I finally made you soup. You eat it dutifully without enjoying it. Then you spell it out step by step what is coming. This is what they say they say is a blueprint. I do not register words. We stand by the wall in my tiny apartment crowded by each other’s bodies, by my clutter, by the too-much-pain of your thoughts in mine and the pleasure of your sparkling flickering. You say: “I am going to go to George Washington Bridge. It’s a nice bridge. Have you seen it? Especially below the hills, the water, now the ice. It is cold. It is January, almost February. Let’s go together. There are only dumpsters. That’s all there is. Come with me.” Ice water embraces you. Without formulating words on my own, they come out of me: “no, how can I?”
There is no chance this is not fiction. Make the present stop happening. There is no reality. You stand by the wall in front of me and time is melting. On the stairs, a light, like a lamplight like frozen seconds.

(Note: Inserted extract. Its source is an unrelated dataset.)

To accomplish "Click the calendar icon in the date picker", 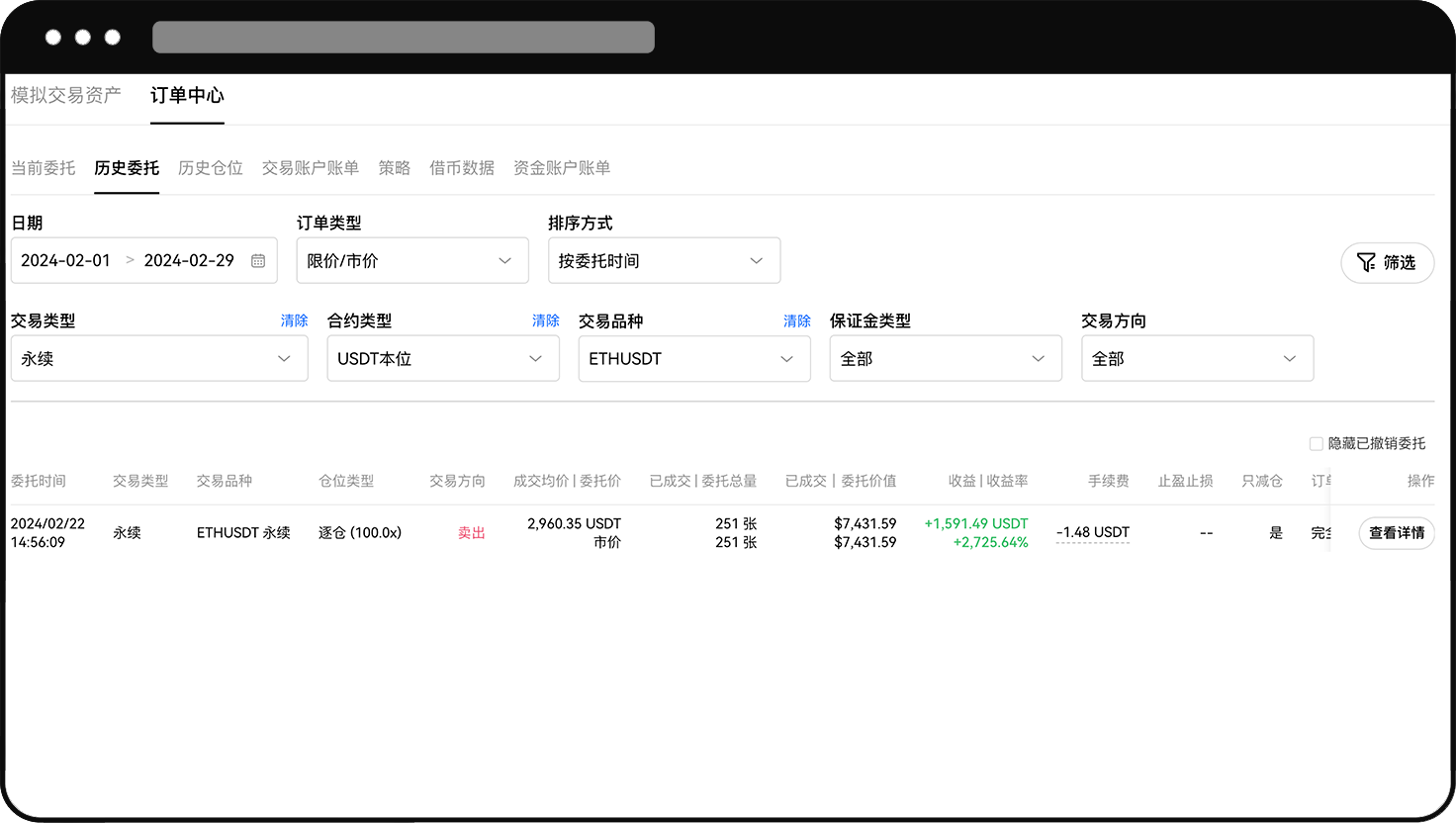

One time on the phone after that, you are laughing in a breathy kind of way, as if nothing is true. I read you a story. You keep laughing. All is fine, all is well, hahaha. Yes we are here. We are good and we are here.
Two days later
Your keys are on the table.
No he took his keys
He left two rent checks. Took his ID. Left a key but took the rest of his keys. What he took and what he left are signs, the detective tells us. The lamps and the fabric and the ashtrays would all fall into his sister’s hands.
That we would not have him to animate with his whispers and slight movements and shining darkness.
The detective asks me out on a date to your funeral, rather your memorial. Someone--it is not known who--will take you in a small box on a flight back home.
He says it is not good to be alone, the detective. And I am not sure if he is hitting on me or if it is true as the doctors at the alternative hospital refuse to give me any drugs for anxiety and say it is not good to be alone.
Our friends wander under the bridge
I refuse to go
Under the bridge
Where at the foot they found your body
Long ago you jumped
Or four days
I wasn’t there I don’t know
I was there by the cluttered wall
And seeing you and it was just
And we were indulging in the pain they gave us
Touching on more.
I make it to the room in your apartment where people speak stutteringly about you about the things you said and the things you made. There is an ashtray. A rose stone one. I take that. So many lamps, so many clothes. Walls. And her paintings. And your sister stands stutteringly.